Want to Gain Confidence? Block Outside Influence.

Writing tip: turn off all newsletters, updates, etc. from all of the blogs and news sources you read.

Don’t read any news. Not on your phone, your computer or that paper stuff. Don’t watch TV. No radio. Not blogs, not email newsletters, not even from your favorite writers or idols. No nothing.

No input other than what you see in your daily life, walking around, playing in the park, doing your day job.

But keep creating. In fact, create more. Can you create every day? Even if it’s just something small, but it’s yours and you created it. Maybe from scratch.

See what it does to your writing.

How long can you keep it up? I don’t mean getting totally offline for a year. Maybe even a few days? How about a week? Maybe a challenge for Monthly Experiments?  Am I just playing the ostrich and hiding from my competition, my peers, the real world? Maybe a little. Is that so bad? Remember, you don’t want to compare your beginning with someone else’s middle or end. Where does creativity come from? Does it come from reading your competitor’s ads? Sorry, you’re too late. If you have little input, it has to come from somewhere else, somewhere more original, from within.

I have 3 email addresses, I’m only using 2 right now: not my news one. One is purely work, one is purely family. The third is my news, people I follow, blogs I read, news. I haven’t read it for two weeks. Did the world end? Well, maybe. But my world didn’t end. At all. In fact, in some ways it feels like it’s just getting started again. 

Here’s what happened:

  1. I don’t care: It matters so much less what others in my field are doing, writing, creating or publishing. It’s just me on stage and the audience loves me. (Audience being … imaginary. 😉 ) What audience?
  2. Decreased input, increased output: I’m not sure of the math on this one, but maybe it’s like that simple cheese sandwich tastes better when there’s only one slice of thin cheese on it. Less is more.
  3. I’m more comfortable in my skin: because I have no one to compare myself to, I feel great! I’m the best dad, the greatest writer, and possibly the best Burpee jumper around. Confidence.
  4. My life is less cluttered: I’m not being bombarded by media from all directions. Granted, there are billboards on the streets, but I see them for one second. It’s not a blog post I might read for 10 minutes. Zen.
  5. Take photos: I am a not-so-secret photo fanatic. I’m taking more photos and loving them. Better yet? I’m taking photos and thinking of stories that go around those photos. Creative.

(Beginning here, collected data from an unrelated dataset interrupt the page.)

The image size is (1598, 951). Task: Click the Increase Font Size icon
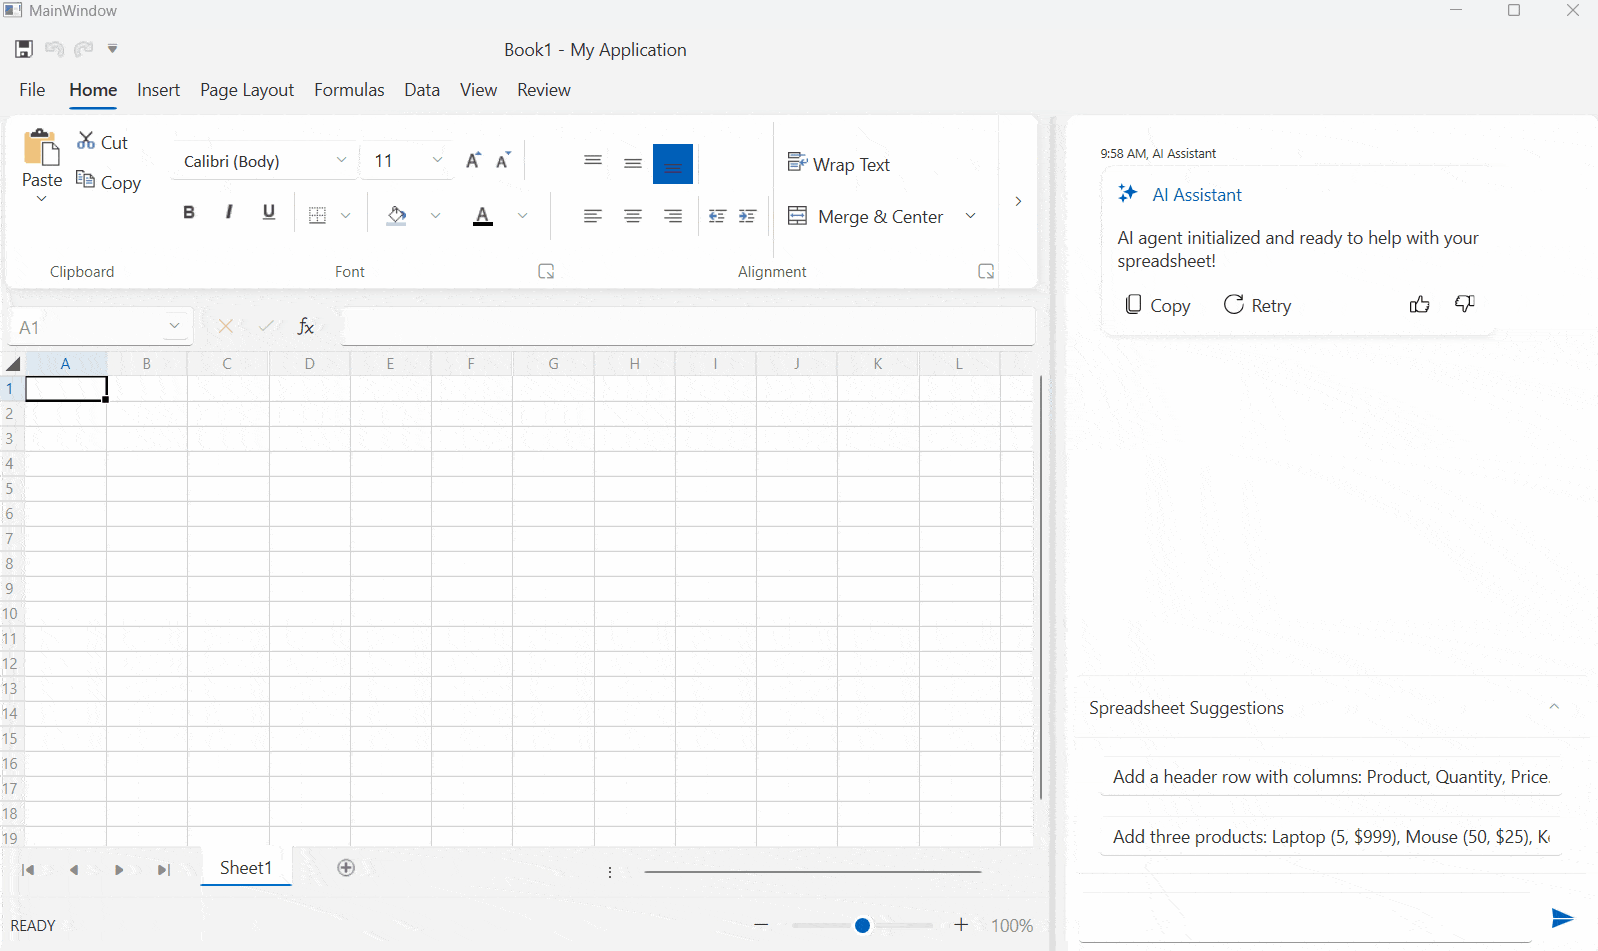[473, 161]
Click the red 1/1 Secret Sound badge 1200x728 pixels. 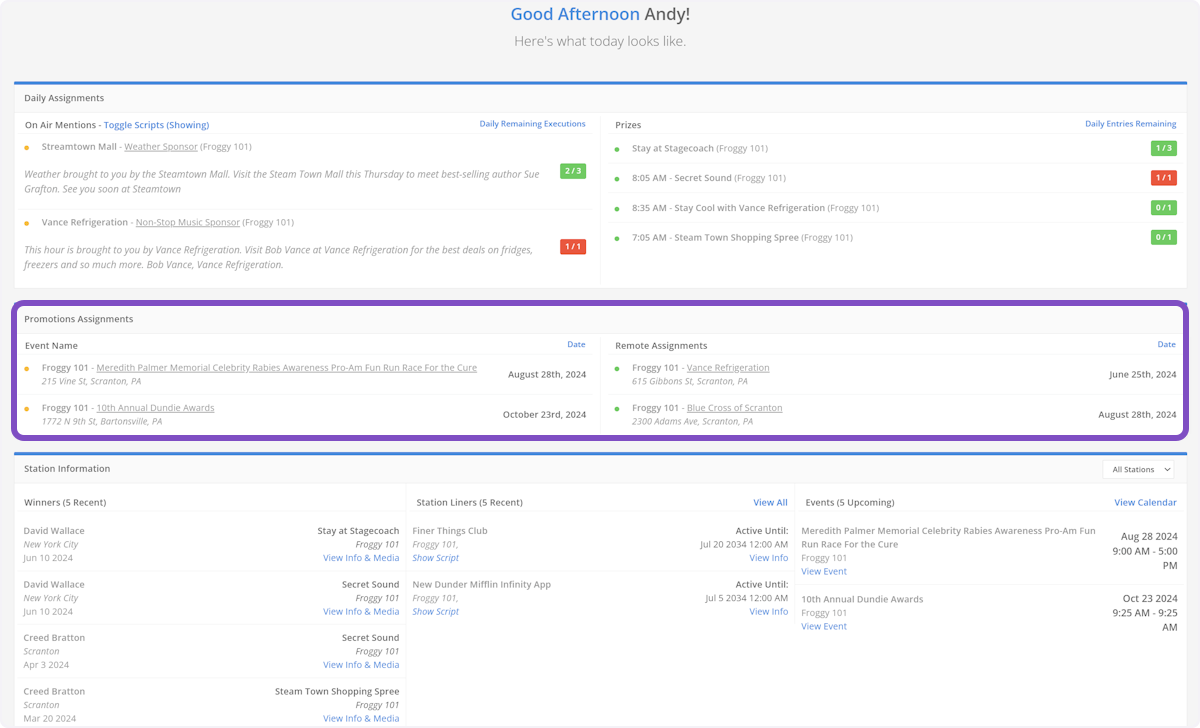pyautogui.click(x=1163, y=178)
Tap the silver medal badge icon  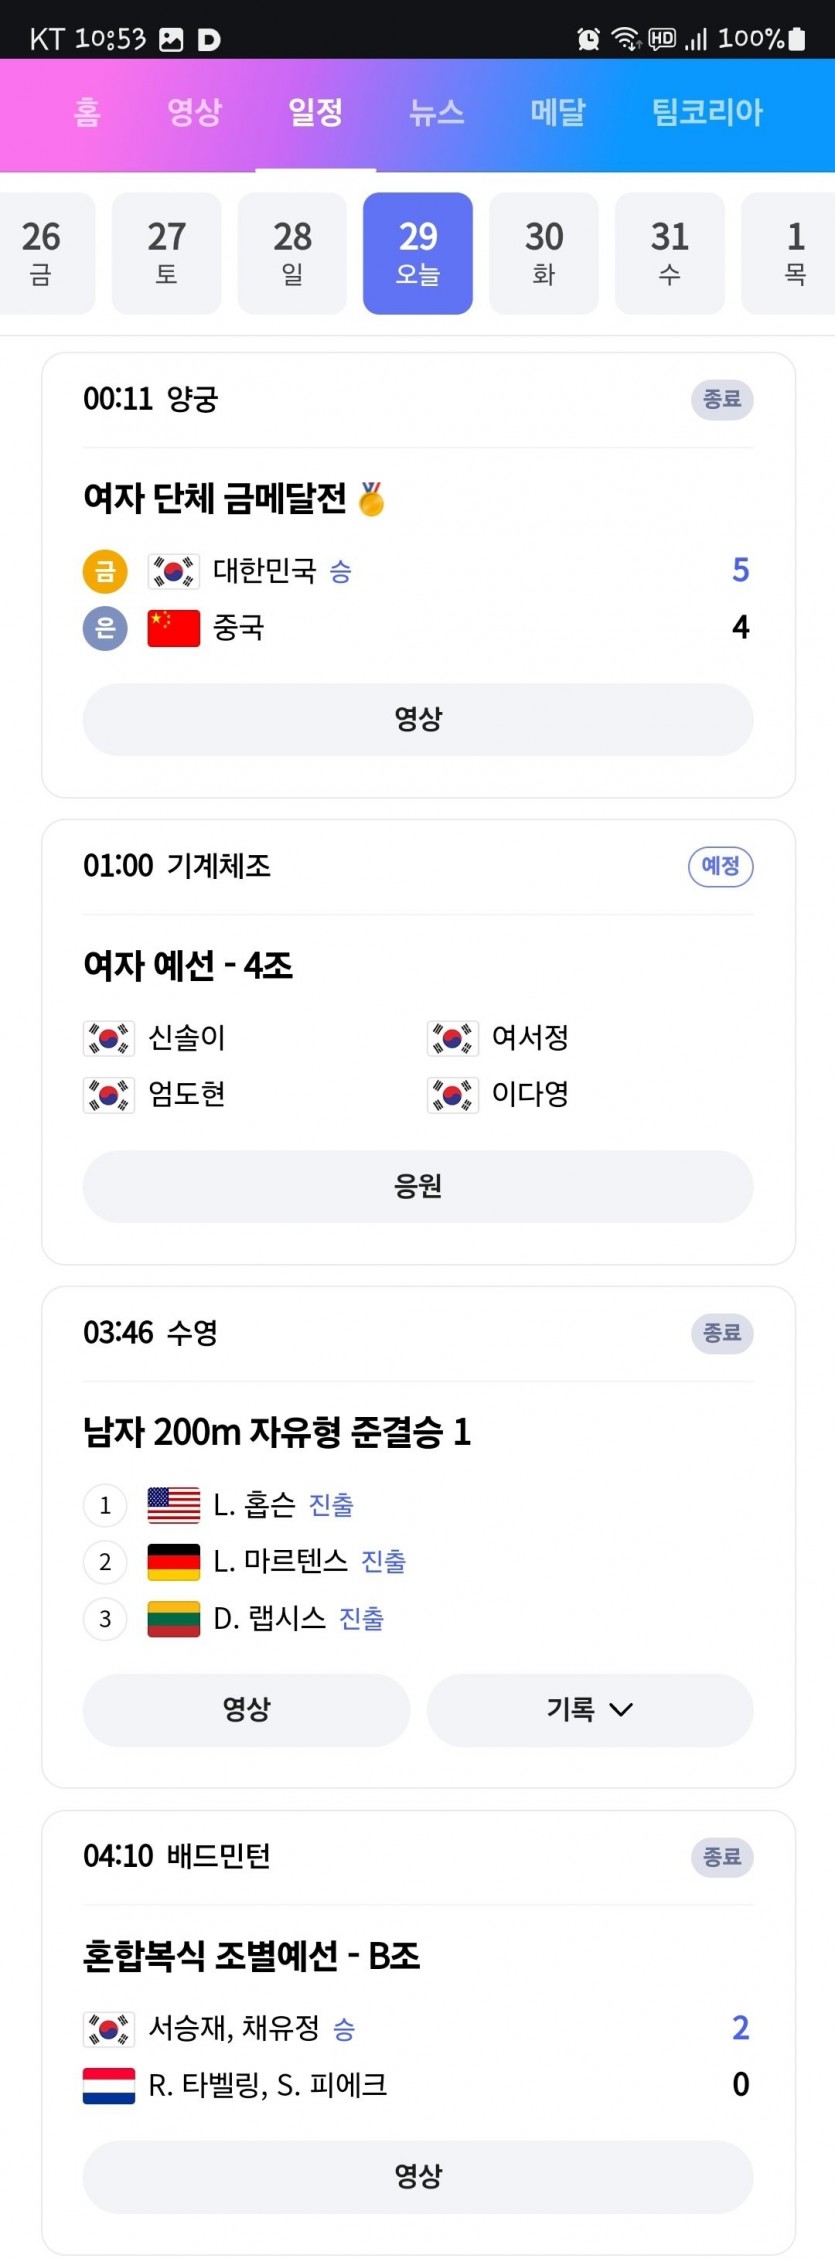pos(105,628)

Bonus: the world really didn’t end. I didn’t lose ground in my industry. I didn’t lose clients to my competition (well, maybe … ). I actually don’t care about news news so much anyway … and I’ll catch up on whatever I might have missed when I decide to get back to it. If I feel like catching up. In fact, on that note:

Catch up with what exactly?

Maybe it’s all backwards. Maybe it’s not 80/20 (work/life). Maybe it’s 20/80 and we should be “turning off life for 2 weeks” every once in a while instead and digging into work. OK, OK, going off the deep end. But should we be “catching up on photography”? Shouldn’t we be doing what we love to do on a more regular basis and not just on vacation?

On that note, I just switched some DNS information so a server will switch. I need to check on it. Then I need to go to the beach and play soccer with my sons.

Having fun with the panorama mode. [Almeria, Spain]

Having fun with the panorama mode. [Almeria, Spain]

About The Author

Bradley

I don't like to call them excuses. They're priorities. With a handful of exceptions, we usually have a choice in our actions. They just need to be prioritized.

2 Comments

  1. Krista Stryker (@12minuteathlete)

    I love this. I used to try and keep up with every single thing in my industry, which is tough because I’m part of a few different industries! I’d get so overwhelmed at having to keep up with everything I barely actually created anything of my own.

    Now, I read what I can, but limit it to the very best stuff and focus much more on what I’m doing and creating. I even unplug for a few days and just focus on creating rather than consuming. It’s a much better balance!

    Reply
    • Bradley

      It’s funny, this post didn’t start out as what it became. But I HAVE been offline pretty much for the past few weeks and it kinda just hit me–it’s a good thing!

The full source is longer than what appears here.